Open Source Publishing

External Packages

External Packages

The vast collection of available software is one core strenght of Python. The standard library is extensive and covers a wide range of functionalities, but it does not encompass everything a developer might need.

External packages like numpy, pandas, scipy, or scikit-learn not only

  • save development time extending Python's capabilities, but also
  • provide optimized and well-tested functionalities, enhancing overall productivity.

💡 Do not reinvent the wheel, use external packages!

External Packages

⚠️ In what follow by "package" we refer to "distribution package" as a collection of software to be installed. This is different from an "import package" which is a container of modules. For more details, read this discussion.
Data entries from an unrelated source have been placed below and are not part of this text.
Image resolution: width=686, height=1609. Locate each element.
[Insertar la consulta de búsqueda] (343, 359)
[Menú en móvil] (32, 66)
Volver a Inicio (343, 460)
⚠️ In the following we assume Python to be version 3.4 or above. If not, some details might change.

External Packages

Installing External Packages

The simple way to install an external package is via pip, Python's official package installer.
pip comes bundled with Python and is the standard way to install packages from the Python Package Index (PyPI).

Ensure that pip is available:

python3 -m pip --version

😭 Not the case? Check here.

External Packages
pip install numpy

The above download from PyPI and installs

  • the latest compatible version of numpy and
  • all its dependencies

in a "global" location (e.g. in /usr/lib/).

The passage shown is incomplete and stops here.